El trueno resonó a lo lejos y las nubes corrieron a ocultar el sol.

Casandra advirtió que los insectos del seto guardaban silencio. Después, algunas gotas de lluvia cayeron sobre las secas ramas de los matorrales y, en unos momentos, los leves vestidos de las mujeres se pegaban a sus cuerpos.

—¡Gracias te damos, Madre Tierra, que nos envías la lluvia para nutrirnos! —gritaron.

Los himnos concluyeron cuando arreció la lluvia. Las mujeres acabaron de arrojar las últimas simientes y todas, incluyendo a las niñas pequeñas y a las ancianas y estériles, se precipitaron al campo para presenciar el enterramiento del último grano. Casandra había empezado a correr para reunirse con Enone cuando una oscura ola surgió ante sus ojos. Se detuvo, insegura, con la impresión de que el suelo había temblado bajo sus pies.

Después se oyó un grito de guerra y vio a hombres de negras vestiduras que penetraban corriendo en el campo, gritando y aullando. Uno provisto de armadura se apoderó de Enone y, echándosela al hombro, corrió hacia la oscura línea de naves que había surgido mientras todos los ojos estaban puestos en el arado y en la sementera.

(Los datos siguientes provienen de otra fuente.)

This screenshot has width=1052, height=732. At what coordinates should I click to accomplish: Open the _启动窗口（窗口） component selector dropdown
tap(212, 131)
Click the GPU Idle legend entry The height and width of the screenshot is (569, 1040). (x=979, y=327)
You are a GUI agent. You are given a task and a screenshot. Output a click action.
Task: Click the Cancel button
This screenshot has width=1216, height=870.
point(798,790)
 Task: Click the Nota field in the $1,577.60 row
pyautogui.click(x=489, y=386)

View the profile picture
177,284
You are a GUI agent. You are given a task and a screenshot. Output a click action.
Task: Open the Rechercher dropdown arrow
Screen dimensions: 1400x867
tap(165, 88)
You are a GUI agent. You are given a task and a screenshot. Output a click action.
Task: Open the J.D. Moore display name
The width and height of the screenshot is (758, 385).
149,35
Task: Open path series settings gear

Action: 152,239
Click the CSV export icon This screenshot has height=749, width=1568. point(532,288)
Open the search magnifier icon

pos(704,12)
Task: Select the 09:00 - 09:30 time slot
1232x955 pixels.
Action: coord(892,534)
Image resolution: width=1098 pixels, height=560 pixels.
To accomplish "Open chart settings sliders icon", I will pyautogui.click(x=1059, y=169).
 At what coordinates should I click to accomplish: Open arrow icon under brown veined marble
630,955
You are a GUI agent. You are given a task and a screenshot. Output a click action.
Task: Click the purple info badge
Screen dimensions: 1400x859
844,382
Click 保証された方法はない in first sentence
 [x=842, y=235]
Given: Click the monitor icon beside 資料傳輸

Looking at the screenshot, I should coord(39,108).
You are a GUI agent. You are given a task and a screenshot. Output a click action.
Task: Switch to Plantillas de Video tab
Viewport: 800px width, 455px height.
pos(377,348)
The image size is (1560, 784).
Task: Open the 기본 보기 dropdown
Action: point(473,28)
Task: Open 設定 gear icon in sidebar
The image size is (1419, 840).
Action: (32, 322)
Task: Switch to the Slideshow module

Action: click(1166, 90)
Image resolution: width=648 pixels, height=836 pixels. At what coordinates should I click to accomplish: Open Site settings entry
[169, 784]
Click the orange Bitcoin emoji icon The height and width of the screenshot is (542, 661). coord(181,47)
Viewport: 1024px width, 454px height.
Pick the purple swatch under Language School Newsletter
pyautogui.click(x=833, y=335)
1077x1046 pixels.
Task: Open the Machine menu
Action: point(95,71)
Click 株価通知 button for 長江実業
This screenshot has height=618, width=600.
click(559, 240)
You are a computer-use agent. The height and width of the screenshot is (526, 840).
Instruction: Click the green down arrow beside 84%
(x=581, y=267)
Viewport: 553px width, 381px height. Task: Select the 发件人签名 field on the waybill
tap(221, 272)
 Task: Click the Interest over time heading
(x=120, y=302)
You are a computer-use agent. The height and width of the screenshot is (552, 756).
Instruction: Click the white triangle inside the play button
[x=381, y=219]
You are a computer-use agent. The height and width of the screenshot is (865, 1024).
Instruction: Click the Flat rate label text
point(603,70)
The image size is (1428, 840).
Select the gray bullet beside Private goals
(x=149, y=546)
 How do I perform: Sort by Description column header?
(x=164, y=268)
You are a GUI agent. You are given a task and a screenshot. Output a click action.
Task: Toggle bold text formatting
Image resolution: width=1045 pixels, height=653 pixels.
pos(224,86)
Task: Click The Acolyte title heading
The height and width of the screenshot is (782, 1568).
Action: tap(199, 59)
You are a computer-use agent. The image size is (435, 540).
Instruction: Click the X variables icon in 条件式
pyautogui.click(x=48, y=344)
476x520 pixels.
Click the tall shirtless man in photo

Conforme a una antigua costumbre, los troyanos no habían llevado armas al campo. Los más de ellos se precipitaban ahora hacia la muralla de la ciudad en donde las habían dejado. Paris fue uno de los primeros en reaparecer sobre la muralla, lanzando flecha tras flecha contra la turba de soldados extranjeros. El hombre que llevaba a Enone cayó entre convulsiones, alcanzado en el corazón, y Enone se liberó de él. Llovieron más flechas y venablos, que alcanzaron a muchos aqueos; la mayoría de los que se habían apoderado de mujeres las soltaron y consiguieron llegar a las naves antes de ser blanco de la nube de flechas. Enone se acercó a Hécuba y miró a su alrededor, buscando a su hijo. Al hallarle sin daño, se integró en el grupo de mujeres que rodeaban a la reina. Casandra aún permanecía escondida tras el seto. Vio a Helena junto a Enone y se preguntó qué podrían decirse, si es que algo se decían, las dos esposas de Paris. También advirtió que el cuerpo escultural de Helena se hallaba claramente desfigurado por el embarazo.

Se preguntó si también lo habría visto Menelao. De ser así, con seguridad regresaría a su tierra y dejaría a Helena con Paris; no seguiría luchando por conseguir a la madre del hijo de otro hombre.

Eligiendo cuidadosamente el momento, Casandra abandonó el seto y atravesó el campo corriendo. Llegó sin aliento hasta el grupo de la reina y se situó junto a Enone. Todas las mujeres observaban temerosas a los aqueos que se retiraban a sus naves. Distinguió la alta y rostrada figura de Agamenón; no era un monstruo, sólo un hombre, más rudo, más fuerte y más cruel que la mayoría, pero el verlo helaba la sangre en las venas.